You will see no difference between that $$$ CPU and a 3570k, and it overclocks nicely for that 3-5% framerate increase, depending on your GPU, game, and the phase of the moon.


You only need a 120 GB SSD for W7 and other main files. It holds 2-3 games with room to spare. A 240 would be nice, not needed, but prices are decent. Couple that with a 1TB 7200 RPM drive partitioned to two 500's, one for main stuff, the other for backup, your set. Dump that old Laptop HD, you can afford a better one with dropping down to a gaming CPU. Maybe not, keep it as a storage HD, why not. For pics etc. Good use for it.
 
You will need a new OS the one from your laptop is probably OEM and you cant use it on another system.
 
Ok so i think I have got it now. I have made some changes to my "shopping list". I still have some room for expansion of course. Let me know what you think. Also I would like someone to critique my power supply and chassis although I am fond of a modular design and a blue theme with a view panel.
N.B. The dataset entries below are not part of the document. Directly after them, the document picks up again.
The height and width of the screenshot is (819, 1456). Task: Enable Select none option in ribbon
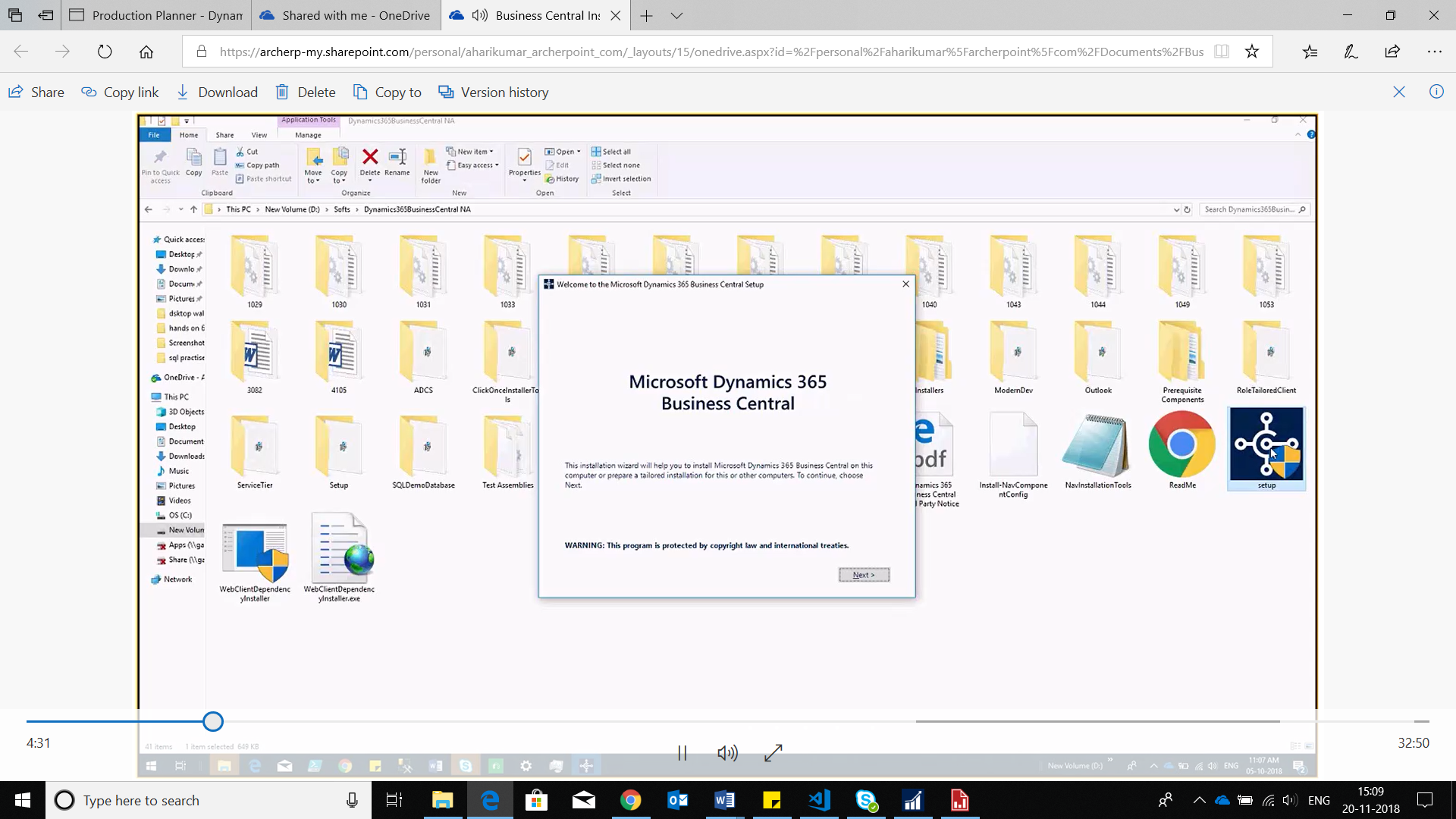click(620, 165)
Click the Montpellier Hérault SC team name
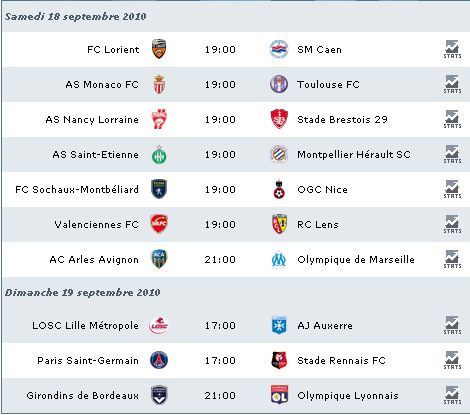Screen dimensions: 470x415 (354, 155)
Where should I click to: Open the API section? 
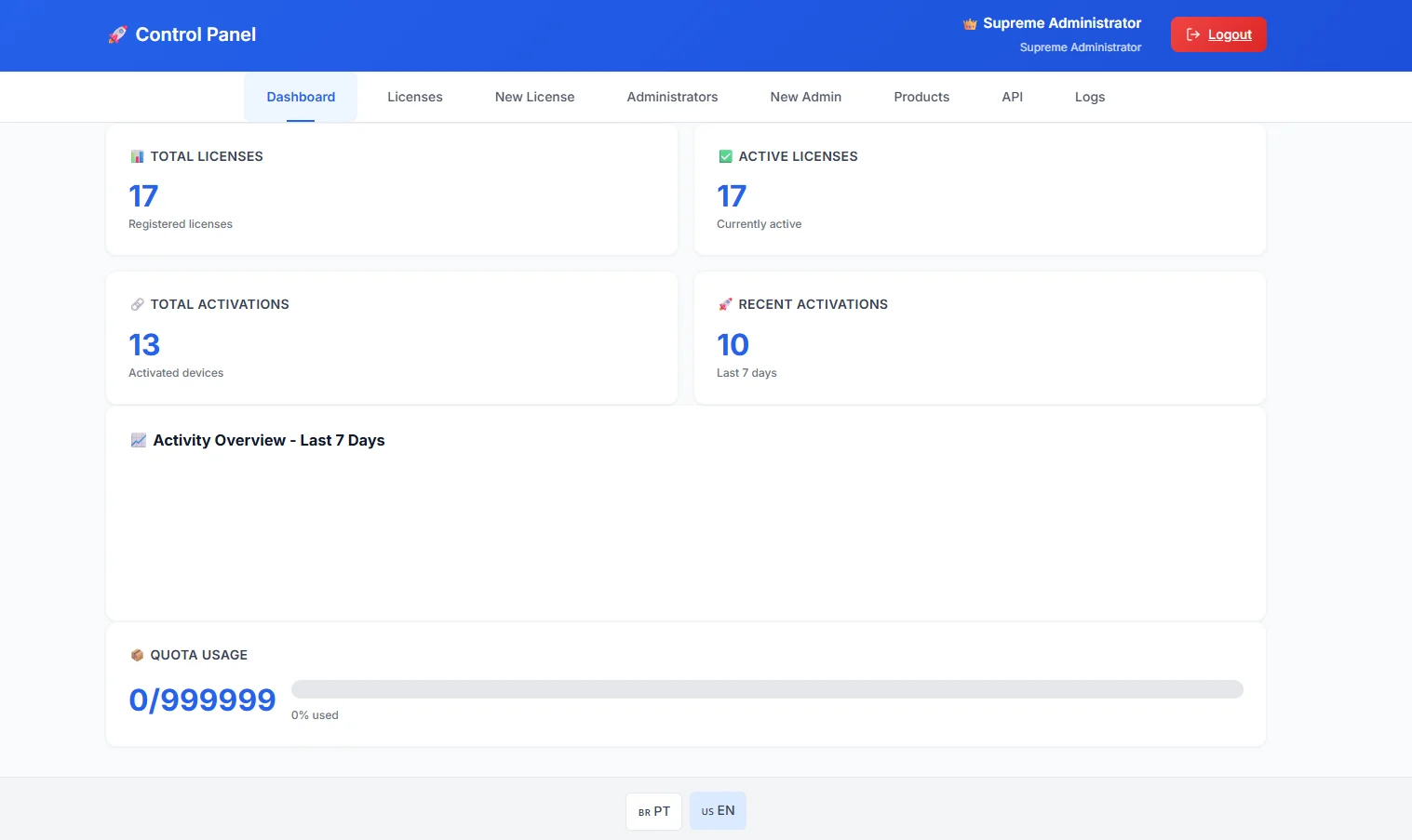pyautogui.click(x=1012, y=97)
Intel 330 Series Solid-State Drive 240 GB SATA 6 Gb/s 2.5-Inch - SSDSC2CT240A3K5

EVGA GeForce GTX670 2048MB GDDR5 256bit, 2x Dual-Link DVI, HDMI, DP, 4-Way SLI Ready Graphics Card (02G-P4-2670-KR)

Intel Core i7-3770K Quad-Core Processor 3.5 GHz 8 MB Cache LGA 1155 - BX80637I73770K

ASUS P8Z77-V DELUXE LGA 1155 Intel Z77 HDMI SATA 6Gb/s USB 3.0 ATX Intel Motherboard

Corsair Professional Series HX 750 Watt ATX/EPS Modular 80 PLUS Gold (HX750)

G.SKILL Ripjaws X Series 16GB (2 x 8GB) 240-Pin DDR3 SDRAM DDR3 1600 (PC3 12800) Desktop Memory Model F3-1600C9D-16GXM

Lite-On iHBS212 12x Internal Blu-ray Disc Drive with Cyberlink Software

Seagate Barracuda 7200 1 TB 7200RPM SATA 6 Gb/s NCQ 64MB Cache 3.5-Inch Internal Bare Drive ST1000DM003

Microsoft Windows 7 Home Premium
 
Hey, welcome to OCF! :beer:

When trying to recommend a build to you, there's some information that's extremely helpful for us to know. If you could answer these few short questions, we'd be happy to help!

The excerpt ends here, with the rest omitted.